Vellum is coming to the AI Engineering World's Fair in SF. Come visit our booth and get a live demo!

GPT-5: What should we expect?

Learn more about the expected GPT-5 features on improved reasoning, multimodality and accuracy on math & coding

Written by
Reviewed by

If you work with LLMs, you probably wait for each version of OpenAI’s GPT series with excitement. It’s reminiscent of the early iPhone days, where each subsequent model was touted as a significant upgrade from the predecessor. This time, the excitement is shared by both consumers and enterprises, as these innovations set the foundations of many advanced AI systems.

To date, this year has been dominated by GPT-4. More specifically, the derivative GPT-4 Turbo and GPT-4o/Omni model have been at the forefront. Turbo significantly improved GPT-4’s accuracy, and Omni extended GPT-4’s reasoning and interfacing to voice/audio.

Now, we’re expecting OpenAI to debut its next major installment in the GPT series sometime at the end of this year or early 2025. The timing aligns with their 1-2 year cadence of releasing major models.
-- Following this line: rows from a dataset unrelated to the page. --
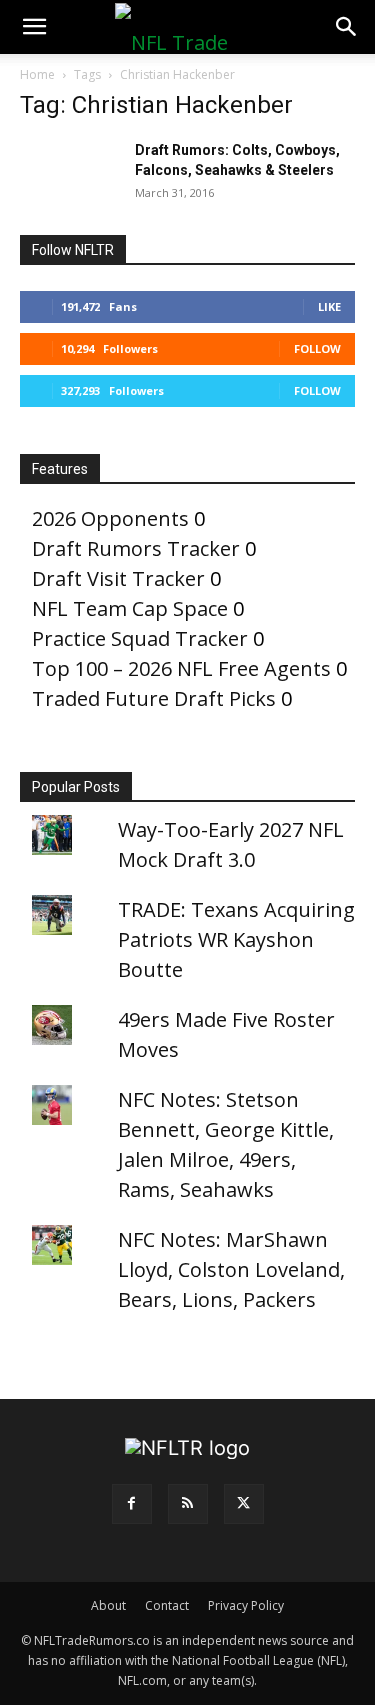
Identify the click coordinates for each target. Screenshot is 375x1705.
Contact (167, 1605)
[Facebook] (132, 1504)
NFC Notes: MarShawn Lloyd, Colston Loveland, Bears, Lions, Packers (231, 1269)
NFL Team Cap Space (130, 608)
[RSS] (188, 1504)
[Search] (347, 27)
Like (329, 306)
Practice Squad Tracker (140, 638)
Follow (317, 348)
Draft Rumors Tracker (136, 548)
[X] (244, 1504)
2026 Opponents (110, 518)
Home (37, 74)
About (108, 1605)
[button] (34, 27)
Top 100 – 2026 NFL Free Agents (181, 668)
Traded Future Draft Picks (154, 698)
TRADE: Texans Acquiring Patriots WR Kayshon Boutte (236, 939)
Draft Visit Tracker (118, 578)
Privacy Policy (246, 1605)
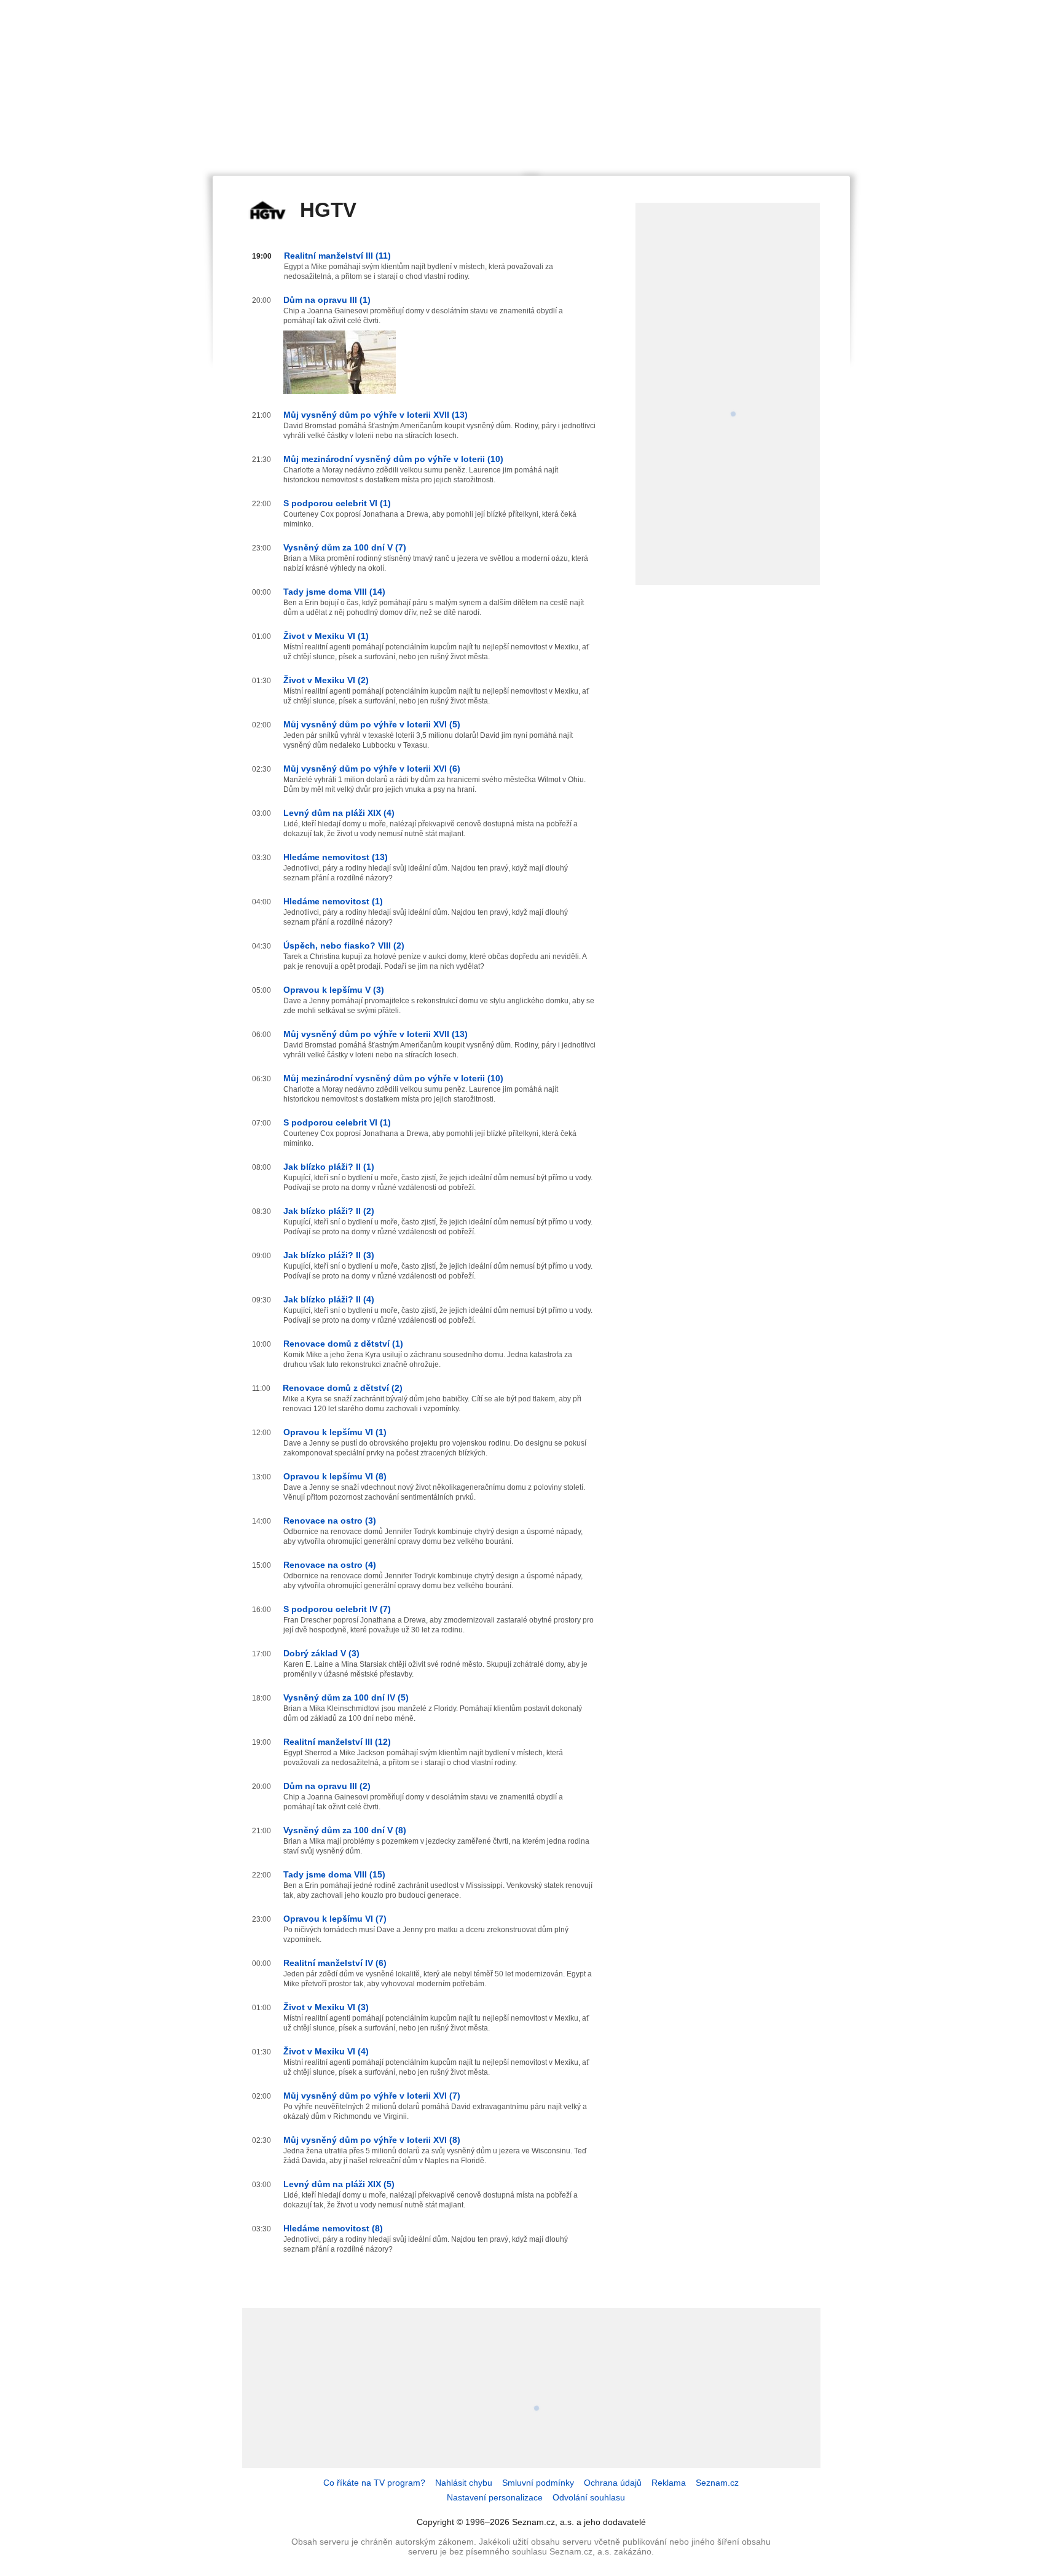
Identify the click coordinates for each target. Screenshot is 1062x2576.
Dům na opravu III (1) (327, 300)
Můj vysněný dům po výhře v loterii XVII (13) (375, 415)
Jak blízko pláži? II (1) (328, 1167)
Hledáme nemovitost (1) (333, 901)
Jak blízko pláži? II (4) (328, 1299)
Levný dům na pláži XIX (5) (339, 2184)
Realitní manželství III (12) (337, 1742)
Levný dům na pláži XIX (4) (339, 813)
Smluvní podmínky (538, 2483)
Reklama (668, 2483)
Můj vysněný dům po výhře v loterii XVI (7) (371, 2095)
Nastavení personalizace (495, 2497)
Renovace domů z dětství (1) (343, 1344)
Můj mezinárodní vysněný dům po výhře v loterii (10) (393, 459)
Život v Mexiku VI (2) (326, 680)
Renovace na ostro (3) (329, 1520)
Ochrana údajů (613, 2483)
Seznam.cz (717, 2483)
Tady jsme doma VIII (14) (334, 592)
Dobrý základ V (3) (321, 1653)
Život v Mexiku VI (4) (326, 2051)
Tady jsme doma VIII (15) (334, 1874)
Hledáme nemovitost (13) (335, 857)
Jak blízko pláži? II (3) (328, 1255)
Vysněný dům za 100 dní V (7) (344, 547)
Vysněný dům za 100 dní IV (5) (346, 1697)
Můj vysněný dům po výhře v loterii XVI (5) (371, 724)
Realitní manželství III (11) (337, 255)
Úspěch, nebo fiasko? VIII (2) (343, 945)
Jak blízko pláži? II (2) (328, 1211)
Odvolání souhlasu (589, 2497)
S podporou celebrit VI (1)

Knowing OpenAI.. they’ll probably launch in 2025.

But what are developers expecting from this new model?

Let’s cover the latest, the timelines — and the expectations from developers who build with LLMs.

Double Launch: Project Strawberry and Project Orion

According to two insiders, there are two models associated with OpenAI’s next launch—Project Strawberry and Project Orion (yes, we know, it sounds a little silly). The former is a brand-new type of model, tackling the coveted problem of reasoning. The other is the actual successor to GPT-4.

What is Project Strawberry?

Previously known as Q*, Project Strawberry is OpenAI’s most secretive project. The latest info suggests we might see a distilled version of this model as soon as this fall, and it’s expected to:

  • Solve new math problems it’s never encountered before (but how?)
  • Take time to “think deeply” when planning its answers
  • Offer advanced reasoning capabilities that you can toggle on or off depending on how quickly you need a response

But, there is another project that’s being talked about now: Project Orion!

What is Project Orion?

Project Orion is expected to be the next flagship model by OpenAI. What’s novel, however, is that GPT-5 is not just being trained on direct Internet data, but also synthetic data that’s being generated by Project Strawberry.

To visualize this through an oversimplification, Project Strawberry would download and digest a paper on, say, chemical titration, generate an abundance of data that’s ingestible to an LLM, and then train Project Orion on it so that it could tackle chemistry problems. This was harder before, because those reasoning problems were presented in irregular and sparse ways across the existing Internet.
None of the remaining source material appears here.